Four billion years ago, when the sun was young and dim, Earth may have stayed warm in part because it was spinning faster.
The sun, astronomers believe, wasn’t always as bright as it is today. Four billion years ago it was probably about 30 percent dimmer. Although the sun had the same mass then as it does now, it was a little larger and less dense. Over the eons, as it contracted under its own gravity, it grew hotter and brighter. Astronomers have no problem with this picture--it seems to be the typical way stars evolve--but geologists do. If the young sun was so feeble, Earth should have been a frozen wasteland. And yet the oldest sedimentary rocks--which were deposited in water--are themselves 4 billion years old. Somehow Earth’s surface was warm enough for liquid water despite a wan sun.
Geologists have weaseled out of this faint young sun paradox by assuming that hyperactive volcanoes erupted vast clouds of heat-trapping carbon dioxide into the atmosphere, warming the young Earth. Some models call for carbon dioxide levels 1,000 times higher than today’s. But to Gregory Jenkins, an atmospheric scientist at the National Center for Atmospheric Research in Boulder, Colorado, that solution has always seemed ad hoc. You have to put so much carbon dioxide into climate models in order to get an effect that it doesn’t seem realistic, he says. There is no direct evidence to show that carbon dioxide levels were ever a thousand times higher.
Jenkins thinks he has a better way out of the paradox. He and two colleagues at the University of Michigan, Hal Marshall and William Kuhn, propose that Earth’s rapid rotation rate and the absence of large landmasses 4 billion years ago were the keys to the planet’s warmth.
Four billion years ago Earth may have spun on its axis at least once every 14 hours. (Since then the moon’s tidal drag has gradually slowed the planet’s rotation and thereby lengthened its days.) Jenkins and his colleagues have constructed a sophisticated computer model to study the effects the revved-up rotation would have on Earth’s climate. The model allowed them to follow the movements of air masses in three dimensions-- something that had never been done before for early Earth. None of the previous studies had looked at how the entire system would be changed under different rotation rates, says Jenkins. There was a big gap.

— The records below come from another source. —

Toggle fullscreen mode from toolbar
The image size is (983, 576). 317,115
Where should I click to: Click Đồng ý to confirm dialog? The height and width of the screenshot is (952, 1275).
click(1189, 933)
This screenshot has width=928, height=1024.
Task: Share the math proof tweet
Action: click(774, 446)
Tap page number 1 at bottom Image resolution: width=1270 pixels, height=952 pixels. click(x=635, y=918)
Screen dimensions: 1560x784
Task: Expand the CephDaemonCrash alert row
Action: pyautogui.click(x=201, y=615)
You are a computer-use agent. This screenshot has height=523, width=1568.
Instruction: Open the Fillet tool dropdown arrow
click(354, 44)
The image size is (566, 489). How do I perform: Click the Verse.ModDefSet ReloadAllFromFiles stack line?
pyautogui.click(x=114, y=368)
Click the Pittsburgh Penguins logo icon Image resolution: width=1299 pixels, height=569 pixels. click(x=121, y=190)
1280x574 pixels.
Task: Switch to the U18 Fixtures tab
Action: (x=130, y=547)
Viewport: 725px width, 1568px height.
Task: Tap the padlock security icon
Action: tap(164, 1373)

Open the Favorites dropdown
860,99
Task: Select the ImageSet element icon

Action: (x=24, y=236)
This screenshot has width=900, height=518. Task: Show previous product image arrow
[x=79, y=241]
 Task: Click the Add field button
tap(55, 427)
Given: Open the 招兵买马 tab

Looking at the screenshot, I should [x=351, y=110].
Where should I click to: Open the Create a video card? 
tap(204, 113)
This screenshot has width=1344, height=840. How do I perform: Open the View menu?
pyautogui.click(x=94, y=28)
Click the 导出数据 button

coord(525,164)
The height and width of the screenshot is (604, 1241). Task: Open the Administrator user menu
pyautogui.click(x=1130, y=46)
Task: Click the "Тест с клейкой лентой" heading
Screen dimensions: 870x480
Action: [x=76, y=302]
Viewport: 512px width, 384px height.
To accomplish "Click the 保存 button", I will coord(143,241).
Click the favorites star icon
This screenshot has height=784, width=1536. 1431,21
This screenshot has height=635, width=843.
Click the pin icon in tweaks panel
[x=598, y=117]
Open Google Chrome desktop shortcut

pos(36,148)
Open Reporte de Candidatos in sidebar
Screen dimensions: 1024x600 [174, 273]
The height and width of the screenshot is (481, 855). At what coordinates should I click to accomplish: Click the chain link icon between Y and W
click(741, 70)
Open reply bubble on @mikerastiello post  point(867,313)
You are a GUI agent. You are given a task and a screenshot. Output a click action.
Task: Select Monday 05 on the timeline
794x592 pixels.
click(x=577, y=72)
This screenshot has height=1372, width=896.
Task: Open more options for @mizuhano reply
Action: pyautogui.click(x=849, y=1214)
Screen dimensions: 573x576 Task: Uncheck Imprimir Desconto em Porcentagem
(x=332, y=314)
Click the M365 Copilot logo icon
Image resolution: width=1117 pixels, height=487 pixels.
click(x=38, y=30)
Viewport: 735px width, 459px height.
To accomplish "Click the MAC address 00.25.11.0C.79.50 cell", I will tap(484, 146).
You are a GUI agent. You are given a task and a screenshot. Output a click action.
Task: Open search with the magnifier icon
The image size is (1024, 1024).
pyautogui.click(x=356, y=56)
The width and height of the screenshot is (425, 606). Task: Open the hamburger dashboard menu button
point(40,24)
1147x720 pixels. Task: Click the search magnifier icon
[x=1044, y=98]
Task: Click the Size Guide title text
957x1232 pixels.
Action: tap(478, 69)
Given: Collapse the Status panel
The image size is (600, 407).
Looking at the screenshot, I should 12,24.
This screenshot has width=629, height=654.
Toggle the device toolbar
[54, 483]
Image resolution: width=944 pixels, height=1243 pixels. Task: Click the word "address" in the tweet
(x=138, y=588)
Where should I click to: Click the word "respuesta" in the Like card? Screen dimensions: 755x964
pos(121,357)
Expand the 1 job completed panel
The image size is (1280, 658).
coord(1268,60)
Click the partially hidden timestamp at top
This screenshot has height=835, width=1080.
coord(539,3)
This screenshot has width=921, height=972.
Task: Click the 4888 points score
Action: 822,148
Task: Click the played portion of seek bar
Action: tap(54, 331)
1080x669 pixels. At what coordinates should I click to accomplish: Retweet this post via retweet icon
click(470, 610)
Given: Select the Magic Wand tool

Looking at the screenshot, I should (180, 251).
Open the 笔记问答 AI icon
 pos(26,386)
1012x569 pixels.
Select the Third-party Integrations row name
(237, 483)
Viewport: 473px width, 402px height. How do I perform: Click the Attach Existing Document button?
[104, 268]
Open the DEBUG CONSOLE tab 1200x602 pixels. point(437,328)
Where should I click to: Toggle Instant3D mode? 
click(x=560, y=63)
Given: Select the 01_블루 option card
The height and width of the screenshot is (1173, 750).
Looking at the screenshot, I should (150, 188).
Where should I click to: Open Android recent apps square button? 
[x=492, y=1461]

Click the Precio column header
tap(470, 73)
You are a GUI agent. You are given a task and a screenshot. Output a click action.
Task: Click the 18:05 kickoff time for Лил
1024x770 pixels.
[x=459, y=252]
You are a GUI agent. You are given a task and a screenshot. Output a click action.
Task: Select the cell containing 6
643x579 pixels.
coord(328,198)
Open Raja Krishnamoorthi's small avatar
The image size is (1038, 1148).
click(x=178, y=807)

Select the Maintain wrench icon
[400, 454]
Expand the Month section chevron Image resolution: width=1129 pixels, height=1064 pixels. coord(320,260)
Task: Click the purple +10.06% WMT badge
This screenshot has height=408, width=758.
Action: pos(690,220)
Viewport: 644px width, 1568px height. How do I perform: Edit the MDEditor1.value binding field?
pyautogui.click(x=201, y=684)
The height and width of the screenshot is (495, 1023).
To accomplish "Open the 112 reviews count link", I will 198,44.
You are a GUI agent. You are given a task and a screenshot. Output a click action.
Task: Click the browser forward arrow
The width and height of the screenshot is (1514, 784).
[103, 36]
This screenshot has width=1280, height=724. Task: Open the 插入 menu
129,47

In their model, Jenkins and his colleagues used a 14-hour day and also assumed that Earth had no land. That is not a bad approximation, says Jenkins: most landmasses formed less than 3.5 billion years ago. Before then, Earth’s surface was probably one vast ocean dotted with volcanic islands.
This landlessness itself would have made the planet warmer; water reflects less sunlight than land and absorbs more, which means it has more energy to radiate to the air as heat. What surprised Jenkins and his colleagues, though, was the dramatic effect of the rapid rotation rate. On their fast-spinning model Earth, most storms and clouds were confined to the equatorial and subtropical regions, and global cloud cover was 20 percent less than today’s.
There were fewer clouds in temperate latitudes, Jenkins explains, because the rapid rotation rate was making it difficult for warm, moisture- laden air to spread from the tropics--where evaporation is greatest--toward the poles. Through the so-called Coriolis effect, Earth’s rotation deflects moving air to the right in the Northern Hemisphere and to the left in the Southern. The faster the rotation, the greater the deflection. With Earth rotating once every 14 hours, Jenkins’s model suggests, moist, cloud- forming air would get deflected back toward the equator even before it left the tropics.
And with clear skies over more of the planet, more sunlight would have reached the surface. Jenkins and his co-workers did include some carbon dioxide in their model, but the amount was only eight times higher than current levels, a tremendous reduction from the standard scenario. Even without a massive greenhouse effect, their model suggests, and even in the face of a faint young sun, the fast young Earth would have been warm enough to keep its ocean from freezing. In fact, it would have been about 10 degrees warmer than it is today.